Kenya marks 14 years since US embassy blast

August 7, 2012 3:54 pm

, NAIROBI, Kenya, Aug 7 – Kenya on Tuesday commemorated the 14th anniversary of the 1998 US embassy bomb attack in Nairobi, with some of the victims saying they still waited for compensation from the government.

The blast killed 257 people, brought down the then US embassy in Nairobi and destroyed several nearby city buildings.

Speaking at the August 7th Memorial Park in Nairobi, friends and relatives recounted the suffering they underwent since that time.

“I was going home in a number 126 bus when we stopped at a traffic junction. After a few minutes, we had a blast and the bus was lifted off the ground. What I remember when we came down was waking up at the Kenyatta National Hospital,” Linda Njeri who lost the use of both her legs stated.

“It has not been easy but again I have a family which has been supporting me so it has not been all that bad,” said Jane Obuya whose husband was also killed in the explosion.

More than 5,000 people were injured in the incident.

“The government should focus on such issues. They can save and at least give us something we can use to wipe away our tears. We will be thankful for anything small that they can throw our way because we are suffering very much,” they appealed.
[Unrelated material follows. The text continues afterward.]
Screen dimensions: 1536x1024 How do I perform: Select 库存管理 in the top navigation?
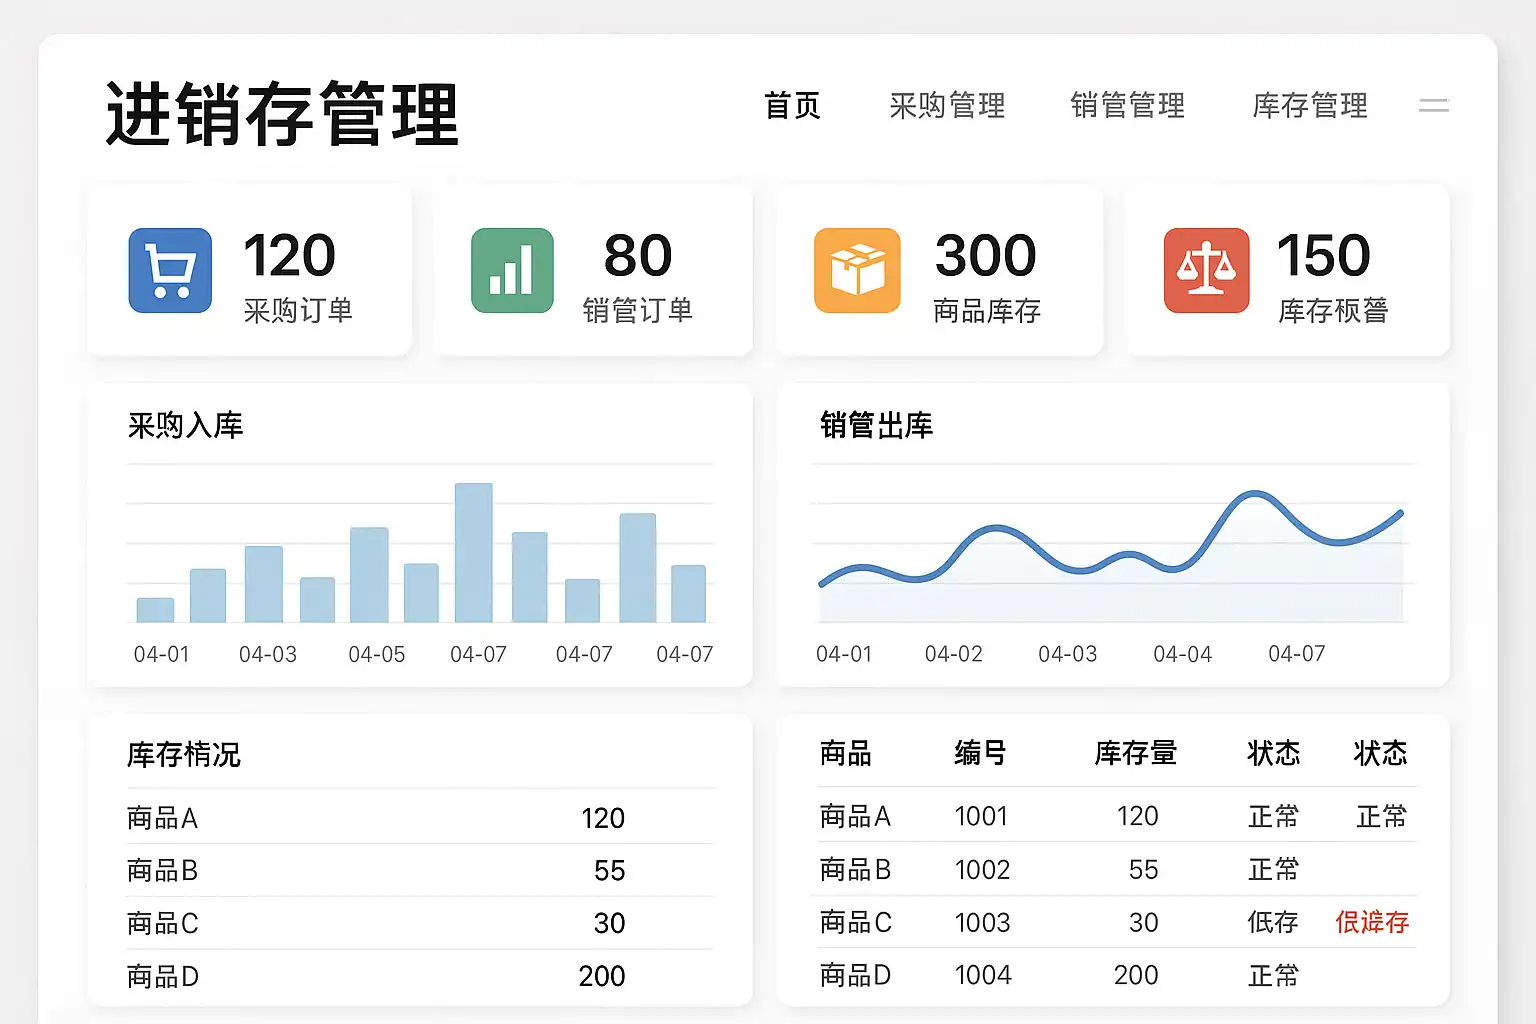coord(1310,105)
The blast which was carried out by the Al Qaeda terror network literally brought Kenya’s capital to a standstill as no one had expected such an occurrence.

At the same time a similar bomb went off in Dar-es-Salaam, the capital of Tanzania also just next to the US Embassy.

The blast in Nairobi occurred about 10:45 am and the force of the blast blew off the embassy’s bomb-proof doors which were later used as stretchers to carry away the injured.

A minor explosion had preceded the main one, causing people to rush to their office windows to check what had happened.

Many people spent months in hospitals, and when they were discharged, it was into a changed world.

The bomb site has since been turned into the 7 August 1998 Memorial Park, a place where a polished stone wall lists the names of all who perished, people of many faiths and denominations, of many tribes and nations.